> **Problem to solve**:
Reproduce exactly, with no other output, every line of the data below from the line containing "579x287 pixels. Task: Select" to the end, inclusive.

> **Data listing**:
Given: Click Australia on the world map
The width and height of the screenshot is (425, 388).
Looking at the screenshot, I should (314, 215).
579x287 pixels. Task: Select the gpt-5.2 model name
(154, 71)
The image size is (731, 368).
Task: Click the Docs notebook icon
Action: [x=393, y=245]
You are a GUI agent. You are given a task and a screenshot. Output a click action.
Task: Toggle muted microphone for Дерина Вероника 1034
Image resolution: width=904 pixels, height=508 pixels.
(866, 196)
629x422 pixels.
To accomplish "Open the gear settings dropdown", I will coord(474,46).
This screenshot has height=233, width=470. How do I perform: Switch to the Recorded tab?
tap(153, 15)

> **Response to this task**:
579x287 pixels. Task: Select the gpt-5.2 model name
(154, 71)
The image size is (731, 368).
Task: Click the Docs notebook icon
Action: [x=393, y=245]
You are a GUI agent. You are given a task and a screenshot. Output a click action.
Task: Toggle muted microphone for Дерина Вероника 1034
Image resolution: width=904 pixels, height=508 pixels.
(866, 196)
629x422 pixels.
To accomplish "Open the gear settings dropdown", I will coord(474,46).
This screenshot has height=233, width=470. How do I perform: Switch to the Recorded tab?
tap(153, 15)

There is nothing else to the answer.